* **Directions for this task**: Copy the lines of the material starting at the one containing "location of Elevators." and ending at the one containing "pyautogui.click(x=1064, y=698)", substituting "Lounge" for "Casino" and leaving all else as it is.

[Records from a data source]
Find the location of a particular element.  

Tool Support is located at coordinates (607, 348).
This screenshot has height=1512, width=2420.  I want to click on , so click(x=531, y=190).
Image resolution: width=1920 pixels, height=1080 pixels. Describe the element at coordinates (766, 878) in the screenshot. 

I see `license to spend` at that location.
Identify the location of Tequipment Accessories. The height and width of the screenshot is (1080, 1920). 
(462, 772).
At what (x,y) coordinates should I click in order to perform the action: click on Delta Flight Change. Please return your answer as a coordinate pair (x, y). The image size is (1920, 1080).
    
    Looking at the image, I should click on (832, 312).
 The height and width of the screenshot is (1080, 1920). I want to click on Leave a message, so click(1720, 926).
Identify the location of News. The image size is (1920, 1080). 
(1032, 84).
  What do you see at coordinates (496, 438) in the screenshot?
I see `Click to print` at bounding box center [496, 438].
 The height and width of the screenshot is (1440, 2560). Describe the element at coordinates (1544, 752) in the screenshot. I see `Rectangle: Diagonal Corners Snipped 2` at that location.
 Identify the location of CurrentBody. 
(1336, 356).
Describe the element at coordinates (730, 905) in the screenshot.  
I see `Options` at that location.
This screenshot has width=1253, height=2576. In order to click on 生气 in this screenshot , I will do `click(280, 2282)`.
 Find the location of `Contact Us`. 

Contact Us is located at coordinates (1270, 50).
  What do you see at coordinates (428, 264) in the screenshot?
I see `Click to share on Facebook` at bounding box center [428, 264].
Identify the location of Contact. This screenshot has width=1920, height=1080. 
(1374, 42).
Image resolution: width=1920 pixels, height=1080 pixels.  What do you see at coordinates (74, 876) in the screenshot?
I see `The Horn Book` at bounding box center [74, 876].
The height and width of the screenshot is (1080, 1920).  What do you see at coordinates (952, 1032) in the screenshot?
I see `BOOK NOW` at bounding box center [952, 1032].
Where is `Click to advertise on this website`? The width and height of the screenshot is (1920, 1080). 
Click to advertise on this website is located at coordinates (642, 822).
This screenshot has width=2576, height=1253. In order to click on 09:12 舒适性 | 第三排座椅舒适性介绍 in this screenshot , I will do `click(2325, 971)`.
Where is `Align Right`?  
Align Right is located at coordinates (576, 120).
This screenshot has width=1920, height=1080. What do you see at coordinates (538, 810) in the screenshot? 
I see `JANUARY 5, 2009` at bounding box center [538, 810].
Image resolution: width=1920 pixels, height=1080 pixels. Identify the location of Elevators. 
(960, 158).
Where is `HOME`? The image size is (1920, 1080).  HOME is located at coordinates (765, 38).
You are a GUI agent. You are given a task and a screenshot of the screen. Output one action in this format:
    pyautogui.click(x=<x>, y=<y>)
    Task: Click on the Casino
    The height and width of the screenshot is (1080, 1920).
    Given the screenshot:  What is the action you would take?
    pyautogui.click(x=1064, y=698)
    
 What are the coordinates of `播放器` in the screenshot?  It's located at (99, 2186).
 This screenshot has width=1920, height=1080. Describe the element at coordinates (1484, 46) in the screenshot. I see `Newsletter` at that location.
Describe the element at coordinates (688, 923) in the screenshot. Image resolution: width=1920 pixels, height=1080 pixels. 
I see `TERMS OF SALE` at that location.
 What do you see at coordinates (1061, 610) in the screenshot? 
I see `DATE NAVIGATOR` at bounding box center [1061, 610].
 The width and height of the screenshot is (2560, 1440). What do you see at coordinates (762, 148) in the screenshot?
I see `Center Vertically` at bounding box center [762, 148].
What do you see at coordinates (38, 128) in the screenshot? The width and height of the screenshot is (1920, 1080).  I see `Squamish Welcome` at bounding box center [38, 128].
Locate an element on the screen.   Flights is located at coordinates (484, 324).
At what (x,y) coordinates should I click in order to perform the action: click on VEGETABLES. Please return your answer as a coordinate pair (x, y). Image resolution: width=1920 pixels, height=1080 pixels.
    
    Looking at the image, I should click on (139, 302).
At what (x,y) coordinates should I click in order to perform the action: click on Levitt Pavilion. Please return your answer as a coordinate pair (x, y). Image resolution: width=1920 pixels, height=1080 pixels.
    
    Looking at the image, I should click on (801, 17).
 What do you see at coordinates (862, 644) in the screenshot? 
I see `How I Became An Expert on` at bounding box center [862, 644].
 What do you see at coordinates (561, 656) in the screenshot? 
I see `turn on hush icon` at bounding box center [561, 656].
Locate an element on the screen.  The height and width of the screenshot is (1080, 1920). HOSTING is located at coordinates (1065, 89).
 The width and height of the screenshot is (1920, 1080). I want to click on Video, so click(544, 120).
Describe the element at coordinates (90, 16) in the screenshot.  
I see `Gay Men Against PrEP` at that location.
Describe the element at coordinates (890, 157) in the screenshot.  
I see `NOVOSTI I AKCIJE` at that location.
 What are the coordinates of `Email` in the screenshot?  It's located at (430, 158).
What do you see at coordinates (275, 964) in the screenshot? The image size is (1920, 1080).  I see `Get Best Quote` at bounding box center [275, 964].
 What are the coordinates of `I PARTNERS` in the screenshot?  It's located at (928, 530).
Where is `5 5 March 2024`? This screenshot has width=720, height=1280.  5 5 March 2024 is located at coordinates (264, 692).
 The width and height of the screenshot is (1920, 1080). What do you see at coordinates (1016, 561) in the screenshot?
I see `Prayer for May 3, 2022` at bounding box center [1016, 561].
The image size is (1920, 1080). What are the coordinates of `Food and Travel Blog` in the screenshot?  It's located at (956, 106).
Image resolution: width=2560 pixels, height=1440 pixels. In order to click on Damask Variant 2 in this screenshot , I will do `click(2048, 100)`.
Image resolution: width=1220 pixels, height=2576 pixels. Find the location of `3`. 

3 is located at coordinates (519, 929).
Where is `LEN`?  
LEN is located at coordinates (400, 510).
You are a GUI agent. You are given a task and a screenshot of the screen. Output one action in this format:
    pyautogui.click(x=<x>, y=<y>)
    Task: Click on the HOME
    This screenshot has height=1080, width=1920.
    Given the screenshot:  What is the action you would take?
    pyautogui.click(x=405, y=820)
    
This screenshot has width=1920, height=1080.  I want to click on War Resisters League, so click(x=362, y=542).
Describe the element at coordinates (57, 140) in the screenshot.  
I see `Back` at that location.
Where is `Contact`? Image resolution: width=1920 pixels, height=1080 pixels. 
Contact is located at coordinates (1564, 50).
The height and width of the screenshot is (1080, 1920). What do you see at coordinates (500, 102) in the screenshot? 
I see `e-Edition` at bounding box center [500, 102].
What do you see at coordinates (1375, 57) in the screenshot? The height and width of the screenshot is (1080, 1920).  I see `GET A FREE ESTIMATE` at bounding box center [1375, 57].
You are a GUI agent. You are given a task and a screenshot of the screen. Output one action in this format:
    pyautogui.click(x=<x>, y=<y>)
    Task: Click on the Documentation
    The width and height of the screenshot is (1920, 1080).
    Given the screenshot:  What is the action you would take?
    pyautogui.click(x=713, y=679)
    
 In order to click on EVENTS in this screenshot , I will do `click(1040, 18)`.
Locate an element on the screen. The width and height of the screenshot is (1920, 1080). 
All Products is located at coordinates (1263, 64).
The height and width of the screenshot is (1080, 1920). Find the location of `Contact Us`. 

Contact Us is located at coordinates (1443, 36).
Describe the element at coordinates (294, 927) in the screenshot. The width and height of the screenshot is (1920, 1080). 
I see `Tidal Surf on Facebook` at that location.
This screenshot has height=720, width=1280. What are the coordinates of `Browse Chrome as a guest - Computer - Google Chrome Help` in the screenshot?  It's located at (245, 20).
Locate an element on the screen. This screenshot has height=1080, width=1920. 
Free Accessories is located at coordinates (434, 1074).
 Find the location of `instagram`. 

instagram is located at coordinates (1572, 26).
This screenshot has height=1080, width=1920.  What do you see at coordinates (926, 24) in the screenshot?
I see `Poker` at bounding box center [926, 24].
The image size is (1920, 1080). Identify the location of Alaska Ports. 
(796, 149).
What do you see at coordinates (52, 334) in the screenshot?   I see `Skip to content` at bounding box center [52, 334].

* **Result of the task**:
Image resolution: width=1920 pixels, height=1080 pixels. Identify the location of Elevators. 
(960, 158).
Where is `HOME`? The image size is (1920, 1080).  HOME is located at coordinates (765, 38).
You are a GUI agent. You are given a task and a screenshot of the screen. Output one action in this format:
    pyautogui.click(x=<x>, y=<y>)
    Task: Click on the Lounge
    The height and width of the screenshot is (1080, 1920).
    Given the screenshot:  What is the action you would take?
    pyautogui.click(x=1064, y=698)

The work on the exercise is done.